▶ [What is required]: Set all the entries down again, unaltered.

+++ Exercise inputs

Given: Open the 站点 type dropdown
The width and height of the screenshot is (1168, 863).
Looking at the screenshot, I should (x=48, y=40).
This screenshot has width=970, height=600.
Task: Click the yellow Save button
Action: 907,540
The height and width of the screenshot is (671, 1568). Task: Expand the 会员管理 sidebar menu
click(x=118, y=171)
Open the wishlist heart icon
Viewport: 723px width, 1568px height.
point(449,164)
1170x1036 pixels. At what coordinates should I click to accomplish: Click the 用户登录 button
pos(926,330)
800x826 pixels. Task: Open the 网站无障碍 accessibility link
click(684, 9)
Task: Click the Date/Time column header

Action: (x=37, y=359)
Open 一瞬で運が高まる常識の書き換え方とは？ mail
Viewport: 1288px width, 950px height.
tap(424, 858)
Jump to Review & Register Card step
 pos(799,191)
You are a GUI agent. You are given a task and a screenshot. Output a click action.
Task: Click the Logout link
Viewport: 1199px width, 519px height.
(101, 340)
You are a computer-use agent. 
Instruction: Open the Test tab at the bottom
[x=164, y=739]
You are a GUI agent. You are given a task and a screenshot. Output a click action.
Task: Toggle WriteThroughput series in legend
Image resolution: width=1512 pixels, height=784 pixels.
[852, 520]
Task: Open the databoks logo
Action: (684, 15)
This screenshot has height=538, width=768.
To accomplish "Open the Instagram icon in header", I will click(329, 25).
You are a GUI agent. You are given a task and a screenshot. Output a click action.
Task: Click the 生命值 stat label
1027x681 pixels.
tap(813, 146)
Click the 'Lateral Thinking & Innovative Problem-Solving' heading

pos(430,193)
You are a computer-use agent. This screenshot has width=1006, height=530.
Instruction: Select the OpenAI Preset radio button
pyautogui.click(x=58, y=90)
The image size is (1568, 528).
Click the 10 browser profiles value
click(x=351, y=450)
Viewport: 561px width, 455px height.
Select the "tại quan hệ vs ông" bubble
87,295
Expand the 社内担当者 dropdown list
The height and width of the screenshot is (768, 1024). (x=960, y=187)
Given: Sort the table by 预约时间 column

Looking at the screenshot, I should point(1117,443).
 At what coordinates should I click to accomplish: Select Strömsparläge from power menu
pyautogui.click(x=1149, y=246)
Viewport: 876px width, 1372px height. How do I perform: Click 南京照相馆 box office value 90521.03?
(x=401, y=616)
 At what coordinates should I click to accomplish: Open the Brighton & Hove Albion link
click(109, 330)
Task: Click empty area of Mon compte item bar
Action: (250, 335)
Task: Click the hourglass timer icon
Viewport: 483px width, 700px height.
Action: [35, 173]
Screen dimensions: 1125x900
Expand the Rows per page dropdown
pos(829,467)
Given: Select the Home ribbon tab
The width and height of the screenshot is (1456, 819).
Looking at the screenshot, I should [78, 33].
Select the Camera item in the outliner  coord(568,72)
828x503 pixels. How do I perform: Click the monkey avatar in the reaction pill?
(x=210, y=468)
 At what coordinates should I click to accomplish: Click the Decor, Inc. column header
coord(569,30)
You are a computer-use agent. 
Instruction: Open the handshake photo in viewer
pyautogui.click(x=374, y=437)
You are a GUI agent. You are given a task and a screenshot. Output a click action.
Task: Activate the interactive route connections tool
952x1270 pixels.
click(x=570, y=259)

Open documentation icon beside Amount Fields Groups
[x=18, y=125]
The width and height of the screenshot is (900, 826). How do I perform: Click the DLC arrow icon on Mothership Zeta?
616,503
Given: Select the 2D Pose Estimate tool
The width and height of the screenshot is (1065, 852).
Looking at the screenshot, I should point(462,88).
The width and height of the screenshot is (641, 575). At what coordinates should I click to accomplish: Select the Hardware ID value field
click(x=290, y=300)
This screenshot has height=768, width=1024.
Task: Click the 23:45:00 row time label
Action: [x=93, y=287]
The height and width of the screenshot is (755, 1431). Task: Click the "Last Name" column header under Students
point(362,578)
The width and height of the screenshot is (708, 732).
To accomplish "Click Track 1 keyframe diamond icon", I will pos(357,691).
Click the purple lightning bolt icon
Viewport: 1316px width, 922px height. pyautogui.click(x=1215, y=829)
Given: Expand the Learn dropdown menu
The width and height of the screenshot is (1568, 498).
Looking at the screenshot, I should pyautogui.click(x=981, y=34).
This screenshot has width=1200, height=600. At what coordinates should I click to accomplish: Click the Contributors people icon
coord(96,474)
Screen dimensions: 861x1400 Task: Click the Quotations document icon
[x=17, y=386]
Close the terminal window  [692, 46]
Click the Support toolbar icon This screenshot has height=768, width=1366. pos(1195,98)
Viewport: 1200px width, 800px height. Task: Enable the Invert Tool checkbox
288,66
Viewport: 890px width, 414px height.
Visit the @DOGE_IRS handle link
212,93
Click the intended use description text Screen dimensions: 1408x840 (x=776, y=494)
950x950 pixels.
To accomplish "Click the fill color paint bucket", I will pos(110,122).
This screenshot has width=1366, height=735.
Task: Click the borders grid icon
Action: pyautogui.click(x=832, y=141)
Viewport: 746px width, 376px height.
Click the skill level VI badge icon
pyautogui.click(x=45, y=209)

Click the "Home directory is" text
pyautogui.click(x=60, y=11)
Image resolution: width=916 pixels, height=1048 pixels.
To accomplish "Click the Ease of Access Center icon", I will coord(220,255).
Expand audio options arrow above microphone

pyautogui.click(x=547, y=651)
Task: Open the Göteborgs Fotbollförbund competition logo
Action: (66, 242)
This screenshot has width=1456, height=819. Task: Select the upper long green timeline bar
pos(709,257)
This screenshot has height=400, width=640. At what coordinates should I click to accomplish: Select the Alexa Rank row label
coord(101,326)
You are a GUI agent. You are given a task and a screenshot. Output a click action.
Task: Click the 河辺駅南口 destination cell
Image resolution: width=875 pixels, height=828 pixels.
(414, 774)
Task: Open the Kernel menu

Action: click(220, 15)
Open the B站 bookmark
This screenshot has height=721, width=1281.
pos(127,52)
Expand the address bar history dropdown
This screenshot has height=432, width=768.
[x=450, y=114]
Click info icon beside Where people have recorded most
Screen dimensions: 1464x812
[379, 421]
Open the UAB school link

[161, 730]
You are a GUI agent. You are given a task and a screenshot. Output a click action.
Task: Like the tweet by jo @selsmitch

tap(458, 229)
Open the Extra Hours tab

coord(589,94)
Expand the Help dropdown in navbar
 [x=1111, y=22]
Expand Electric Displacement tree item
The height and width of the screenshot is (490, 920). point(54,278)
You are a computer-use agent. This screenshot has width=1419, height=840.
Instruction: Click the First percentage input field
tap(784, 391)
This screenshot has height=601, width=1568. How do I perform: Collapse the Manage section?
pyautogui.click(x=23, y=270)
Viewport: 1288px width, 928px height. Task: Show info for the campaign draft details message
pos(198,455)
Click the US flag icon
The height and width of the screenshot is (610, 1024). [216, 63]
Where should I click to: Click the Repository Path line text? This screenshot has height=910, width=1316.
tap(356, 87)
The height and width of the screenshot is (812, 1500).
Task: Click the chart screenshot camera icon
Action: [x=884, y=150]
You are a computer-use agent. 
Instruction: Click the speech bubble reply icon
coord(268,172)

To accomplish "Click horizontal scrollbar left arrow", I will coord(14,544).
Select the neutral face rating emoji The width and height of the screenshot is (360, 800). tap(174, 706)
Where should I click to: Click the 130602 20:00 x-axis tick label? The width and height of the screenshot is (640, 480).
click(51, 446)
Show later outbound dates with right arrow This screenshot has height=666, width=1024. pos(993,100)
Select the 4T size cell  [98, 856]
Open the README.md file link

++++++

▶ [Written response]:
Given: Open the 站点 type dropdown
The width and height of the screenshot is (1168, 863).
Looking at the screenshot, I should (x=48, y=40).
This screenshot has width=970, height=600.
Task: Click the yellow Save button
Action: 907,540
The height and width of the screenshot is (671, 1568). Task: Expand the 会员管理 sidebar menu
click(x=118, y=171)
Open the wishlist heart icon
Viewport: 723px width, 1568px height.
point(449,164)
1170x1036 pixels. At what coordinates should I click to accomplish: Click the 用户登录 button
pos(926,330)
800x826 pixels. Task: Open the 网站无障碍 accessibility link
click(684, 9)
Task: Click the Date/Time column header

Action: (x=37, y=359)
Open 一瞬で運が高まる常識の書き換え方とは？ mail
Viewport: 1288px width, 950px height.
tap(424, 858)
Jump to Review & Register Card step
 pos(799,191)
You are a GUI agent. You are given a task and a screenshot. Output a click action.
Task: Click the Logout link
Viewport: 1199px width, 519px height.
(101, 340)
You are a computer-use agent. 
Instruction: Open the Test tab at the bottom
[x=164, y=739]
You are a GUI agent. You are given a task and a screenshot. Output a click action.
Task: Toggle WriteThroughput series in legend
Image resolution: width=1512 pixels, height=784 pixels.
[852, 520]
Task: Open the databoks logo
Action: (684, 15)
This screenshot has height=538, width=768.
To accomplish "Open the Instagram icon in header", I will click(329, 25).
You are a GUI agent. You are given a task and a screenshot. Output a click action.
Task: Click the 生命值 stat label
1027x681 pixels.
tap(813, 146)
Click the 'Lateral Thinking & Innovative Problem-Solving' heading

pos(430,193)
You are a computer-use agent. This screenshot has width=1006, height=530.
Instruction: Select the OpenAI Preset radio button
pyautogui.click(x=58, y=90)
The image size is (1568, 528).
Click the 10 browser profiles value
click(x=351, y=450)
Viewport: 561px width, 455px height.
Select the "tại quan hệ vs ông" bubble
87,295
Expand the 社内担当者 dropdown list
The height and width of the screenshot is (768, 1024). (x=960, y=187)
Given: Sort the table by 预约时间 column

Looking at the screenshot, I should point(1117,443).
 At what coordinates should I click to accomplish: Select Strömsparläge from power menu
pyautogui.click(x=1149, y=246)
Viewport: 876px width, 1372px height. How do I perform: Click 南京照相馆 box office value 90521.03?
(x=401, y=616)
 At what coordinates should I click to accomplish: Open the Brighton & Hove Albion link
click(109, 330)
Task: Click empty area of Mon compte item bar
Action: (250, 335)
Task: Click the hourglass timer icon
Viewport: 483px width, 700px height.
Action: [35, 173]
Screen dimensions: 1125x900
Expand the Rows per page dropdown
pos(829,467)
Given: Select the Home ribbon tab
The width and height of the screenshot is (1456, 819).
Looking at the screenshot, I should [78, 33].
Select the Camera item in the outliner  coord(568,72)
828x503 pixels. How do I perform: Click the monkey avatar in the reaction pill?
(x=210, y=468)
 At what coordinates should I click to accomplish: Click the Decor, Inc. column header
coord(569,30)
You are a computer-use agent. 
Instruction: Open the handshake photo in viewer
pyautogui.click(x=374, y=437)
You are a GUI agent. You are given a task and a screenshot. Output a click action.
Task: Activate the interactive route connections tool
952x1270 pixels.
click(x=570, y=259)

Open documentation icon beside Amount Fields Groups
[x=18, y=125]
The width and height of the screenshot is (900, 826). How do I perform: Click the DLC arrow icon on Mothership Zeta?
616,503
Given: Select the 2D Pose Estimate tool
The width and height of the screenshot is (1065, 852).
Looking at the screenshot, I should point(462,88).
The width and height of the screenshot is (641, 575). At what coordinates should I click to accomplish: Select the Hardware ID value field
click(x=290, y=300)
This screenshot has height=768, width=1024.
Task: Click the 23:45:00 row time label
Action: [x=93, y=287]
The height and width of the screenshot is (755, 1431). Task: Click the "Last Name" column header under Students
point(362,578)
The width and height of the screenshot is (708, 732).
To accomplish "Click Track 1 keyframe diamond icon", I will pos(357,691).
Click the purple lightning bolt icon
Viewport: 1316px width, 922px height. pyautogui.click(x=1215, y=829)
Given: Expand the Learn dropdown menu
The width and height of the screenshot is (1568, 498).
Looking at the screenshot, I should pyautogui.click(x=981, y=34).
This screenshot has width=1200, height=600. At what coordinates should I click to accomplish: Click the Contributors people icon
coord(96,474)
Screen dimensions: 861x1400 Task: Click the Quotations document icon
[x=17, y=386]
Close the terminal window  [692, 46]
Click the Support toolbar icon This screenshot has height=768, width=1366. pos(1195,98)
Viewport: 1200px width, 800px height. Task: Enable the Invert Tool checkbox
288,66
Viewport: 890px width, 414px height.
Visit the @DOGE_IRS handle link
212,93
Click the intended use description text Screen dimensions: 1408x840 (x=776, y=494)
950x950 pixels.
To accomplish "Click the fill color paint bucket", I will pos(110,122).
This screenshot has width=1366, height=735.
Task: Click the borders grid icon
Action: pyautogui.click(x=832, y=141)
Viewport: 746px width, 376px height.
Click the skill level VI badge icon
pyautogui.click(x=45, y=209)

Click the "Home directory is" text
pyautogui.click(x=60, y=11)
Image resolution: width=916 pixels, height=1048 pixels.
To accomplish "Click the Ease of Access Center icon", I will coord(220,255).
Expand audio options arrow above microphone

pyautogui.click(x=547, y=651)
Task: Open the Göteborgs Fotbollförbund competition logo
Action: (66, 242)
This screenshot has width=1456, height=819. Task: Select the upper long green timeline bar
pos(709,257)
This screenshot has height=400, width=640. At what coordinates should I click to accomplish: Select the Alexa Rank row label
coord(101,326)
You are a GUI agent. You are given a task and a screenshot. Output a click action.
Task: Click the 河辺駅南口 destination cell
Image resolution: width=875 pixels, height=828 pixels.
(414, 774)
Task: Open the Kernel menu

Action: click(220, 15)
Open the B站 bookmark
This screenshot has height=721, width=1281.
pos(127,52)
Expand the address bar history dropdown
This screenshot has height=432, width=768.
[x=450, y=114]
Click info icon beside Where people have recorded most
Screen dimensions: 1464x812
[379, 421]
Open the UAB school link

[161, 730]
You are a GUI agent. You are given a task and a screenshot. Output a click action.
Task: Like the tweet by jo @selsmitch

tap(458, 229)
Open the Extra Hours tab

coord(589,94)
Expand the Help dropdown in navbar
 [x=1111, y=22]
Expand Electric Displacement tree item
The height and width of the screenshot is (490, 920). point(54,278)
You are a computer-use agent. This screenshot has width=1419, height=840.
Instruction: Click the First percentage input field
tap(784, 391)
This screenshot has height=601, width=1568. How do I perform: Collapse the Manage section?
pyautogui.click(x=23, y=270)
Viewport: 1288px width, 928px height. Task: Show info for the campaign draft details message
pos(198,455)
Click the US flag icon
The height and width of the screenshot is (610, 1024). [216, 63]
Where should I click to: Click the Repository Path line text? This screenshot has height=910, width=1316.
tap(356, 87)
The height and width of the screenshot is (812, 1500).
Task: Click the chart screenshot camera icon
Action: [x=884, y=150]
You are a computer-use agent. 
Instruction: Click the speech bubble reply icon
coord(268,172)

To accomplish "Click horizontal scrollbar left arrow", I will coord(14,544).
Select the neutral face rating emoji The width and height of the screenshot is (360, 800). tap(174, 706)
Where should I click to: Click the 130602 20:00 x-axis tick label? The width and height of the screenshot is (640, 480).
click(51, 446)
Show later outbound dates with right arrow This screenshot has height=666, width=1024. pos(993,100)
Select the 4T size cell  [98, 856]
Open the README.md file link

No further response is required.